Wiring block mount

A wiring block mounting bracket for mounting a conductor termination array and wiring block on an industry standard 19 inch Terminal Frame System. For telecommunications and data management systems, the wiring block mount allows the mounting of one to four termination arrays only, without the need for a back panel.

FIELD OF THE INVENTION

This invention relates generally to the field of telecommunications, and more particularly to a bracket for mounting a wiring block on a terminal frame.

BACKGROUND OF THE INVENTION

The telecommunications and data management industries utilize connective hardware for general building wiring, premises distribution systems, local area networks, and other network applications. The connective hardware is commonly mounted on an industry standard (EIA-310) terminal frame.

Referring now to FIG. 1 , the prior art system for mounting one particular type of connective hardware is shown. A back panel 20 is assembled from left 22 and right 24 portions. Two back panels 20 are then connected together with a back panel bracket 26 , and the assembly is installed on the frame 28 . Two wiring blocks 38 are shown installed on the back panels 20 . A conductor termination array 40 is mounted on each wiring block 38 . The back panels 20 will each accommodate twelve wiring blocks 38 . This system occupies about one-third of the frame 28 space, and provides positions for twenty-four wiring blocks 38 , even if only one or two wiring blocks 38 are required. This large minimum capacity discourages use of the system by small entities.

Accordingly, there is a need to provide a wiring block mount that will efficiently accommodate one or two wiring blocks across one row or two rows only and will readily isolate separate circuits from one another.

SUMMARY OF THE INVENTION

In accordance with the present invention, there is provided a wiring block mount for use in connection with a conductor termination array having a predetermined length. The wiring block mount is also used in connection with a terminal frame having two parallel columns spaced apart a predetermined distance. Each column has a plurality of vertically in-line mounting holes spaced uniformly apart. The wiring block mount comprises a girder having mounting holes aligned with the column mounting holes for mounting of the girder to the column. Attachment means is provided for attaching the termination array to the girder.

DESCRIPTION OF THE PREFERRED EMBODIMENTS

Referring now to the drawing, and especially to FIGS. 2 , 3 , 4 , 5 , 6 , and 7 , a support base or wiring block mount 42 constructed in accordance with the invention is shown. The wiring block mount 42 is used in connection with a first conductor termination array 40 having a predetermined length. The first termination array 40 is secured to the first wiring block 38 . The wiring block mount 42 is also used in connection with a terminal frame 28 having first 30 and second 32 parallel columns spaced apart a predetermined distance. Each column 30 and 32 has a plurality of vertically in-line mounting holes 34 and 36 respectively, spaced in a controlled pattern.

■ **INFORMATION PROVIDED**
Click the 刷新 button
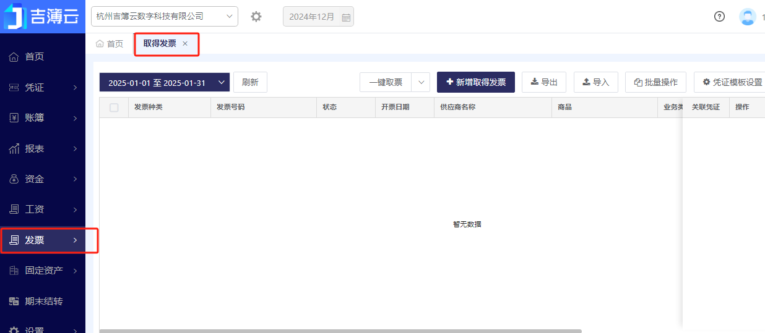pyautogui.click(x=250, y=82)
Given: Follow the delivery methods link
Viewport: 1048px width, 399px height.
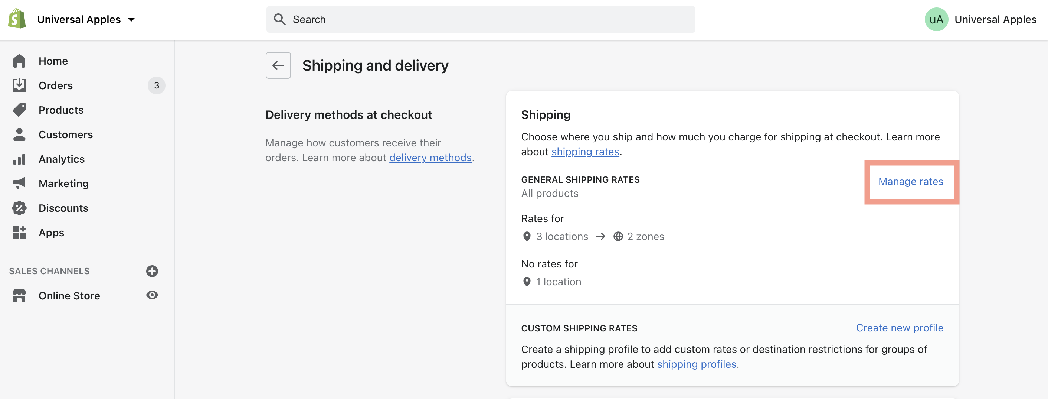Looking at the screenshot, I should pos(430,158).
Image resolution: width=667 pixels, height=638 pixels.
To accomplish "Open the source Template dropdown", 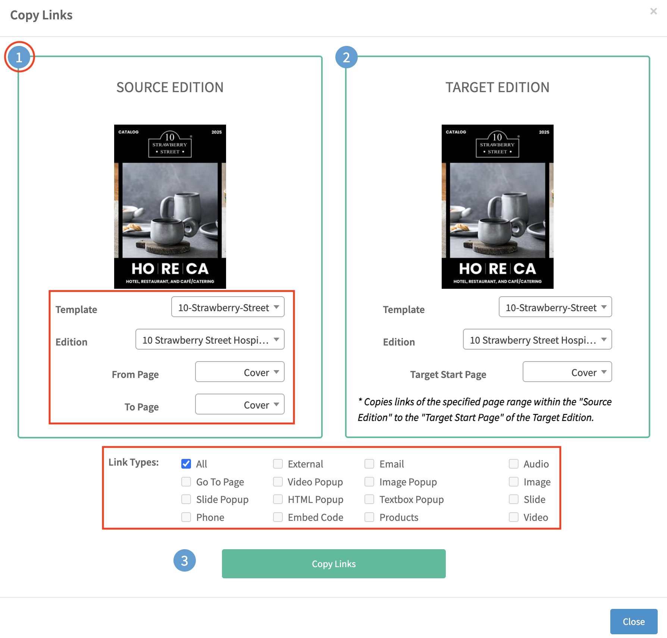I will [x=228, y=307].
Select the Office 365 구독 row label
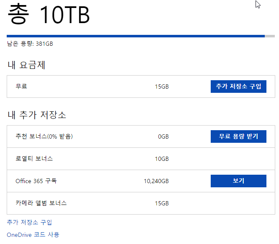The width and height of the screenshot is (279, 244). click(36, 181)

==

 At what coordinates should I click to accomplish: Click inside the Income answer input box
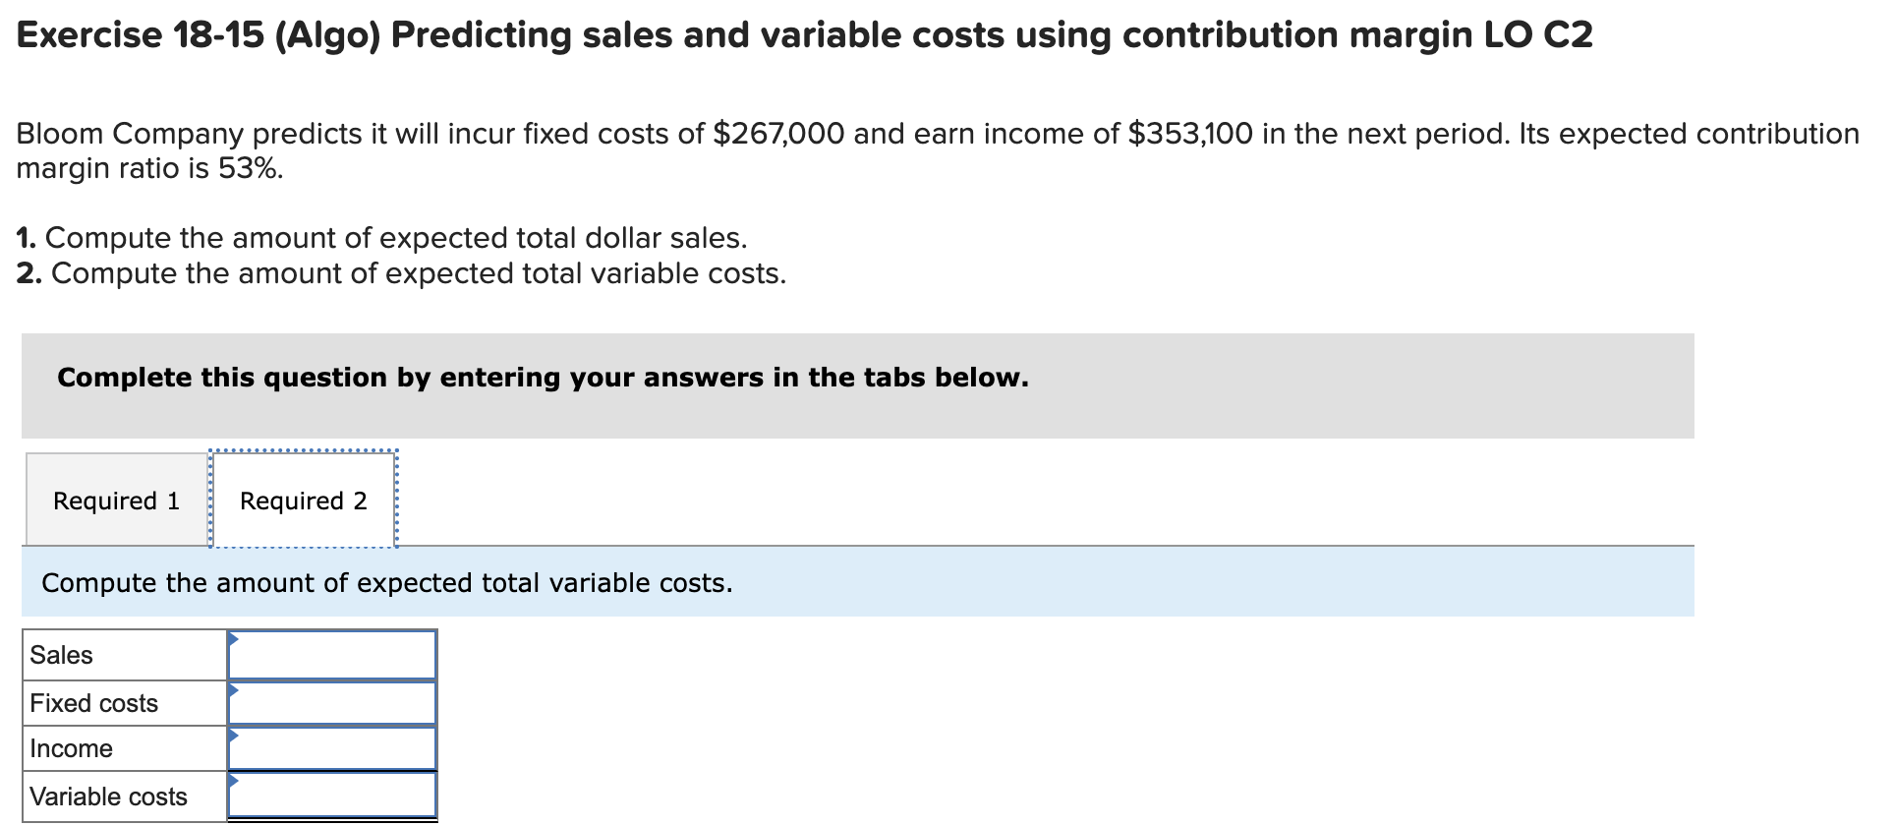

...

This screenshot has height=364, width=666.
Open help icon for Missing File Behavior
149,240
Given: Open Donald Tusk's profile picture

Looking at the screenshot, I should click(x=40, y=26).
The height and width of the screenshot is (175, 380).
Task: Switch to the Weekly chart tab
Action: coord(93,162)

■ **EXERCISE**
Could you continue the wiring block mount text, picking up right after its final sentence? These rows were taken from a different source than the text above them.

■ **ANSWER TO THE TASK**
The wiring block mount 42 includes a girder 44 extending between opposite first 46 and second 48 ends. The girder first end 46 has at least one mounting hole 50 aligned with one of the first column mounting holes 34 . The girder second end 48 has at least one mounting hole 52 aligned with one of the second column mounting holes 36 . Fasteners such as bolts (not shown) would then be used to mount the girder 44 to the columns 30 and 32 . The girder 44 has a front 54 and a rear 56 . The girder 44 includes a web 58 extending between upper 60 and lower 62 flanges, which extend rearward from the girder web 58 . Attachment means is provided for attaching the termination array 40 to the front 54 of the girder 44 . Specifically, the attachment means comprises a cable organizer type first wiring block 38 secured to the wiring block mount 42 . The first wiring block 38 has first 64 and second 66 stabilizing arms projecting outward from the first wiring block 38 . Also projecting outward are the first 68 and second 70 mounting latches.

The wiring block mount 42 further comprises first 72 and second 74 support members, each having a hole 76 and 78 respectively, there through. The support members 72 and 74 extend rearward from one of the girder flanges. The wiring block mount 42 includes first 80 and second 82 strike plates having first 84 and second 86 strike barbs respectively. The strike plates 80 and 82 extend rearward from the girder web 58 , which includes holes 88 juxtaposed with the strike plates and support members. Thus, upon securing the first wiring block 38 to the wiring block mount 42 , the stabilizing arms 64 and 66 and the mounting latches 68 and 70 will pass through the girder web holes. The first 64 and second 66 stabilizing arms will slidingly engage the first 76 and second 78 support member holes respectively, so as to stabilize the wiring block. Then, the first 68 and second 70 mounting latches will engage the first 84 and second 86 strike barbs respectively, so as to releasably retain the first wiring block 38 on the wiring block mount 42 .

The wiring block mount 42 can accommodate a second conductor termination array 90 having a predetermined length. A second wiring block 92 is secured to the wiring block mount 42 alongside the first wiring block 38 . The second wiring block 92 has third 94 and fourth 96 stabilizing arms and third 98 and fourth 100 mounting latches projecting outward from the second wiring block 92 . The second termination array 90 is secured to the second wiring block 92 .

The wiring block mount 42 further comprises third 102 and fourth 104 support members, each having a hole 106 and 108 respectively, there through. Third 110 and fourth 112 strike plates are provided, having third 114 and fourth 116 strike barbs respectively. Thus, upon securing the second wiring block 92 to the wiring block mount 42 , the third 94 and fourth 96 stabilizing arms will slidingly engage the third 106 and fourth 108 support member holes respectively, so as to stabilize the second wiring block. Then the third 98 and fourth 100 mounting latches will engage the third 114 and fourth 116 strike barbs respectively, so as to releasably retain the second wiring block 92 on the wiring block mount 42 .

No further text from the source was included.